You also mentioned the function $g:\mathbb R^n \to \mathbb R^n$ defined by $g(x) = x$. As you mentioned,
$$
\langle g(x_1) - g(x_2), x_1 - x_2 \rangle \geq 0
$$
for all $x_1,x_2 \in \mathbb R^n$.
Again, if we are being very precise, it would not be technically correct to say that $g$ is a monotone operator, because $g$ is not a set-valued function. However, the operator defined by $\tilde g(x) = \{ g(x) \}$ is certainly a monotone operator. Most people will just be a little sloppy and state that $g$ itself is a monotone operator.
You also asked about the meaning of $(I + \lambda \nabla f)^{-1}$. It should really be $(I + \lambda \partial f)^{-1}$. Note that $I + \lambda \partial f$ is a set-valued function. And any set-valued function $T$ has an inverse $T^{-1}$ defined by
$$
T^{-1}(y) = \{x \mid y \in T(x) \}.
$$
So $T^{-1}$ is also a set valued function.
Thus, strictly speaking, $(I + \lambda \partial f)^{-1}$ is a set-valued function. But, there is an important fact: If the set-valued operator $T$ is maximal monotone, then $(I + \lambda T)^{-1}(y)$ is a singleton for all $y$. For this reason, we can view $(I + \lambda T)^{-1}$ as being a function that takes a vector as input and returns a single vector as output. This is a bit sloppy and not perfectly correct, but it's very common.
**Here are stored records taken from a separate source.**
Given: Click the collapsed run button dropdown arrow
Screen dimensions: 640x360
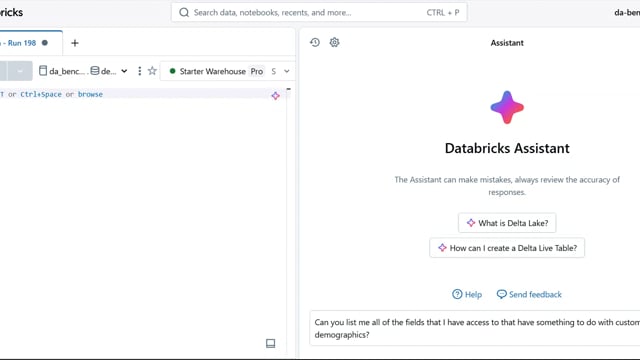Looking at the screenshot, I should pyautogui.click(x=20, y=71).
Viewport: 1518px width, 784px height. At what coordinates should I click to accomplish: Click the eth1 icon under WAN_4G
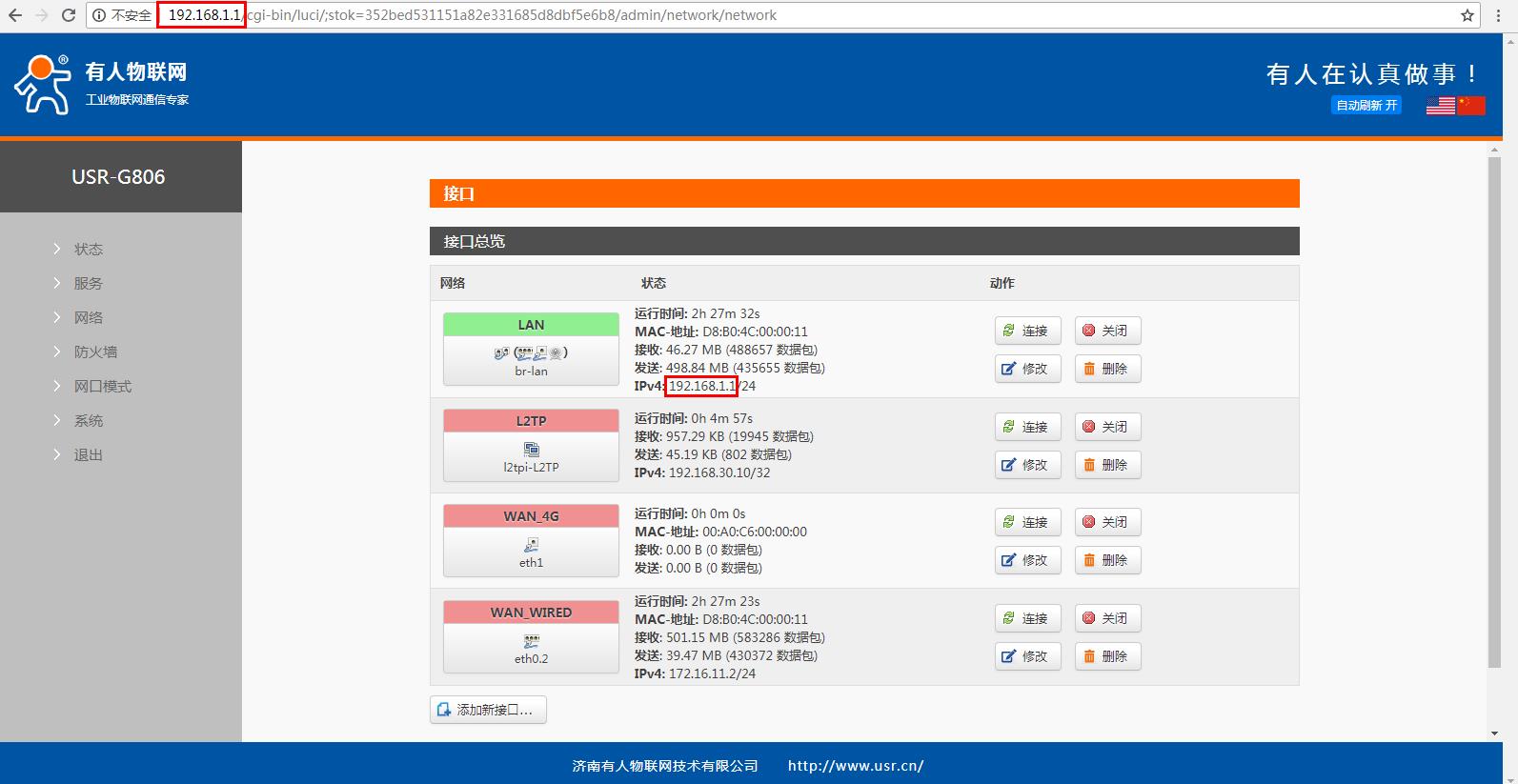coord(531,545)
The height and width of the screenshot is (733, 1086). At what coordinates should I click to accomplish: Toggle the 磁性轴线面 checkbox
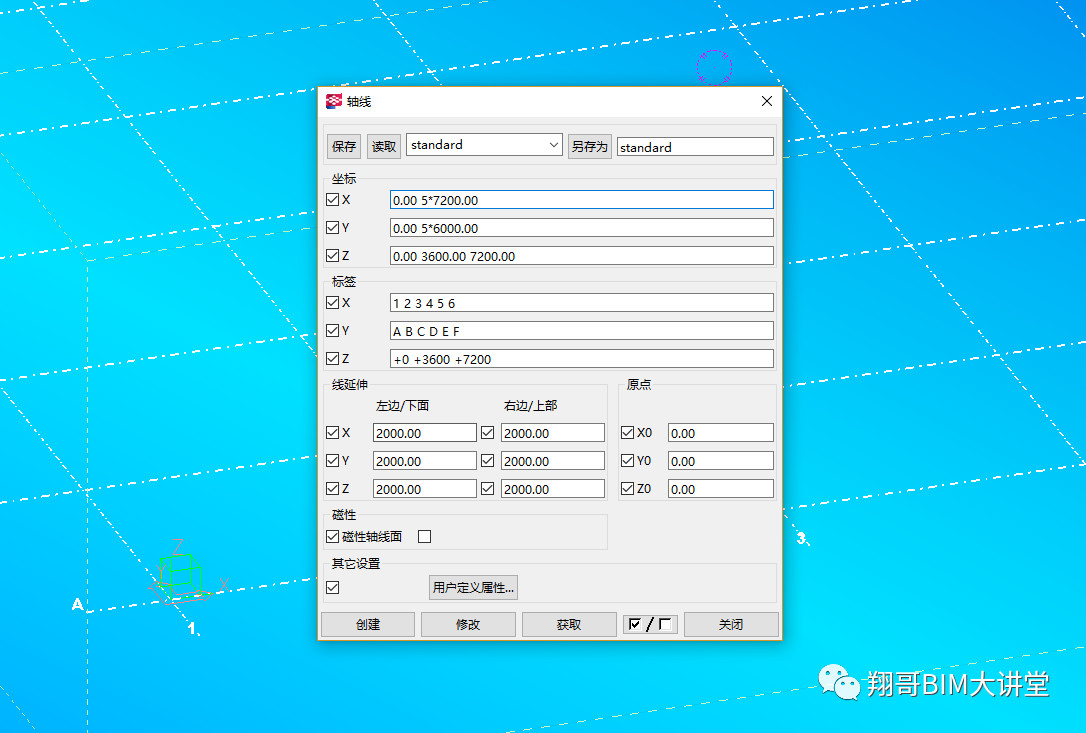tap(331, 536)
Moreover, if $f$ is a proper closed convex function, then $\partial f$ is a maximal monotone operator, so $(I + \lambda \partial f)^{-1}(y)$ is a singleton for all $y$, and so we can view $(I + \lambda \partial f)^{-1}$ as a function from $\mathbb R^n$ to $\mathbb R^n$. (It is not strictly correct, but it is harmless.)